Auf ihrer Seite wissen sie den Kommunalen Richtplan der Stadt Zürich. Er weist das Grundstück als Teil eines städtebaulich relevanten Verdichtungsgebiets in einem Quartierzentrum aus. Das öffentliche Interesse, das im Richtplan festgelegt werde, wiege höher als der Erhalt eines einzelnen Baumes, argumentiert Architekt Stefan Oeschger. «Mit dem Erhalt der Hänge-Buche kann die Ausnutzung auf der Parzelle und die eben im Richtplan gewünschte Verdichtung nicht gewährleistet werden. Wir haben sehr früh die Sachlage mit dem Baum abgeklärt. Uns war die Problematik also durchaus bewusst.»

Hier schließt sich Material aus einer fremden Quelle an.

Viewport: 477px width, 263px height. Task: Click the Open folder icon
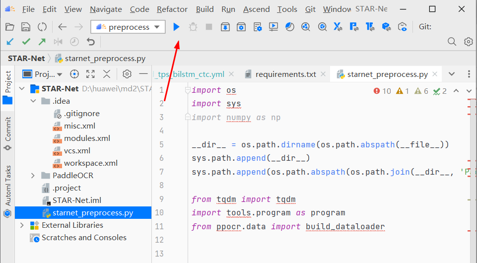[10, 27]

Im Verständnis des Architekten entwickelt sich eine Stadt in Zyklen, und die geforderte Verdichtung ist Ausdruck eines zukunftsorientierten und ökologischen Städtebaus. Veränderungen seien angesichts dessen unabdingbar. «Dass diese Veränderungen Besorgnis auslösen können, ist verständlich. Auch mir tut es weh, einen alten Baum zu opfern, aber man muss sich auch eingestehen, dass die Stadt davon lebt, dass sie sich verändert. Und schliesslich hatte das alte Café Zahnd damals, Ende der 1940er-Jahre, auch keine grossen Bäume.»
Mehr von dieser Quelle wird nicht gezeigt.